O centro histórico de Cusco, construído dois séculos antes de inventarem tal imposto, é muito mais colorido. Suas edificações são bem conservadas e carregam os traços da cultura espanhola e a beleza da idade. As ruas estreitas, calçadas com pedras, completam os traços de uma típica cidade colonial, mas exigem certa atenção: no lugar das carroças e das mulas do passado, carros circulam em alta velocidade buzinando a toda hora, de maneira idêntica aos motoboys mais apressados.
Passei o primeiro dia perambulando a pé por entre tudo isso, tirando fotos, olhando pra cima para que a vista alcançasse as torres das catedrais e as fachadas ornamentadas com madeira esculpida e flores.
No dia seguinte, contratei um guia e um motorista. Me levaram até o topo de uma montanha, a 4,5 mil metros de altitude. Com mountain bikes um tanto precárias, descemos trilhas até chegar ao Rio Urubamba, no vale sagrado de Cusco, 2 mil metros abaixo. Foi uma experiência muito emocionante, mas o ponto alto da minha viagem ainda estava por vir: a trilha Salkantay. Alternativa à famosa, porém superlotada, Trilha Inca, Salkantay é uma caminhada de quatro dias até Machu Picchu. Tive a sorte de estar acompanhado por um grupo muito legal, com pessoas vindas de meia dúzia de países diferentes.

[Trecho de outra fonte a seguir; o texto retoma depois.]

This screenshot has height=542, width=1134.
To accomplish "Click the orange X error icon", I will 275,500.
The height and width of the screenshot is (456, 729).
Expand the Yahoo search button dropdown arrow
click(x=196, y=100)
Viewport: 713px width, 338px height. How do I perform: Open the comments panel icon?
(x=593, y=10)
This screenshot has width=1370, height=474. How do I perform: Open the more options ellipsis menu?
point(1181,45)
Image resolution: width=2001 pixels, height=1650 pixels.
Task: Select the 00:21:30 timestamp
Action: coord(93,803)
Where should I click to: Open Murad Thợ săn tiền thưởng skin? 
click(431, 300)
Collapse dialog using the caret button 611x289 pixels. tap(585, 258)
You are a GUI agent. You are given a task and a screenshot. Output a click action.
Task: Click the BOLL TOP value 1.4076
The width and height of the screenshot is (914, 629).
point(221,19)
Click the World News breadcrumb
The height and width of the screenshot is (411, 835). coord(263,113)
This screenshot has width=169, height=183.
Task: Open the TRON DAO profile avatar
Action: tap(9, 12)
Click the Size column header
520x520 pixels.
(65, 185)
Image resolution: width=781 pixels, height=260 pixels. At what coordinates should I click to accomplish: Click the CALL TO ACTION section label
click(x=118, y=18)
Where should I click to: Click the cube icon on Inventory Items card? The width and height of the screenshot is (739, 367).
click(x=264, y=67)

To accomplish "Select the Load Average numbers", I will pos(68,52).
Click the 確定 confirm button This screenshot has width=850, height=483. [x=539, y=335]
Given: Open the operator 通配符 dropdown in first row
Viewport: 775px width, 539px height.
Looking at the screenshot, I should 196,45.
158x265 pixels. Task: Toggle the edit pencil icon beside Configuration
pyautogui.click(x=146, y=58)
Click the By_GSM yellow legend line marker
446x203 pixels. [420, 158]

Conversávamos conforme a trilha deixava, mais animados nos trechos planos ou mais silenciosos nas subidas, na chuva ou quando o ar rarefeito tirava o fôlego. As conversas fluíam mesmo durante as refeições. Damien, o cozinheiro oficial, nunca deixava faltar comida. Ele oferecia mimos que não tenho nem em casa: panquecas de frutas e omelete no café da manhã, ceviche no almoço e até chá da tarde. Mas não se enganem: essa é uma empreitada que custa pouco, como quase tudo no Peru (US$ 230 para cinco dias, incluídos transporte, comida, hospedagem, entrada para Machu Picchu, trem de volta, guia...).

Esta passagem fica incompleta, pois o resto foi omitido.